### Exercise data

§

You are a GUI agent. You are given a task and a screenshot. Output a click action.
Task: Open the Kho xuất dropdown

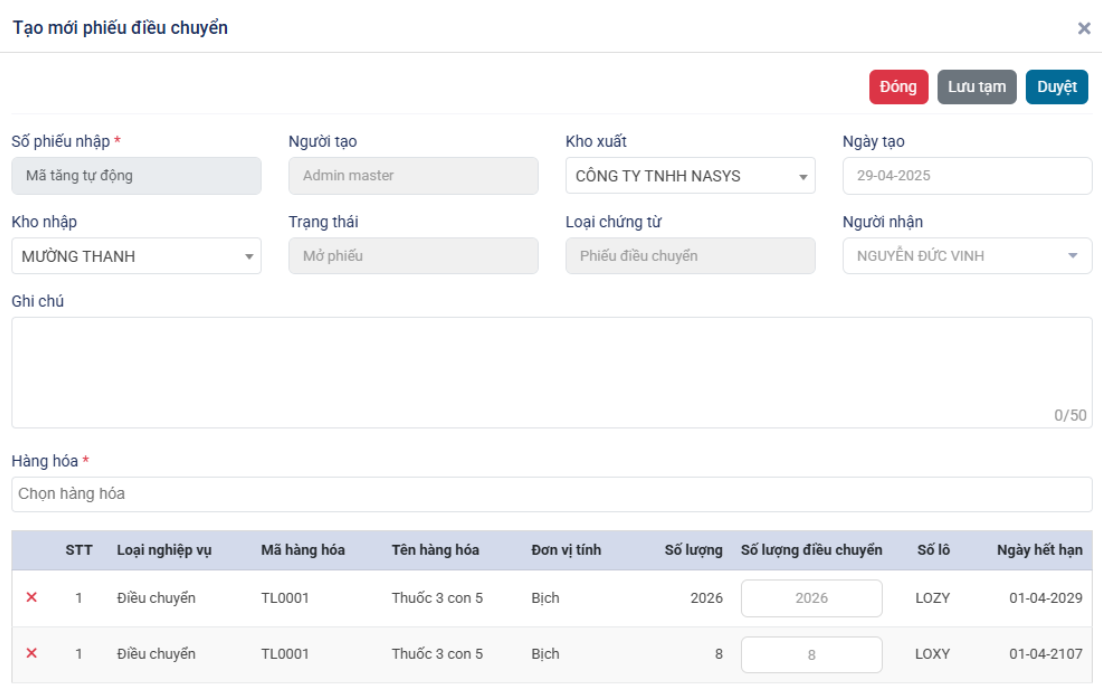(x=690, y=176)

§

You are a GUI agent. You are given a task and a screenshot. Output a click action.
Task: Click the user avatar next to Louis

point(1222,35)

§

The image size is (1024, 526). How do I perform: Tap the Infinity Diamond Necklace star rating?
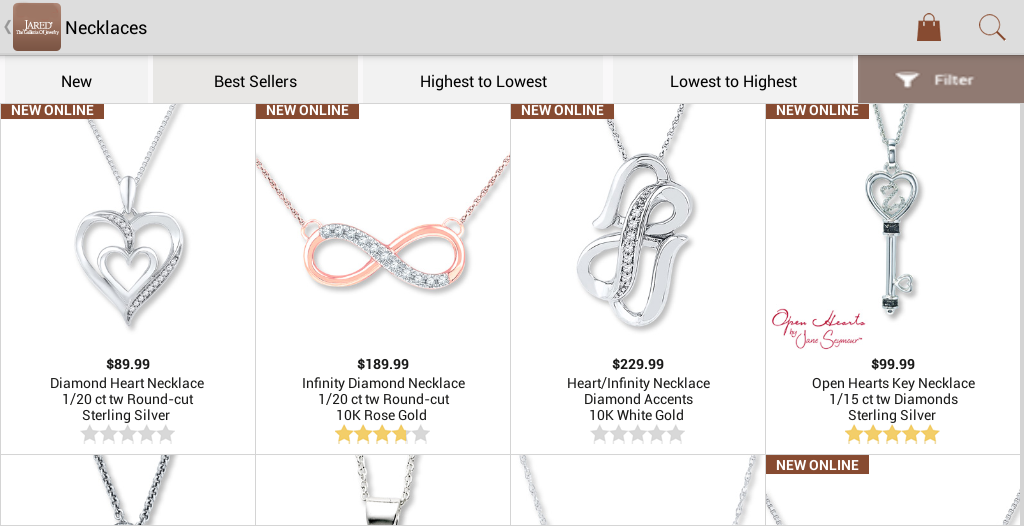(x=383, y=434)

§

### What needs to be done
Put everything from the line containing "The image size" down to the line containing "(x=383, y=434)" into a JSON list of strings, one string per line, with blank lines left out. Leave the pictures out of the answer.

### Task solution
[
  "The image size is (1024, 526). How do I perform: Tap the Infinity Diamond Necklace star rating?",
  "(x=383, y=434)"
]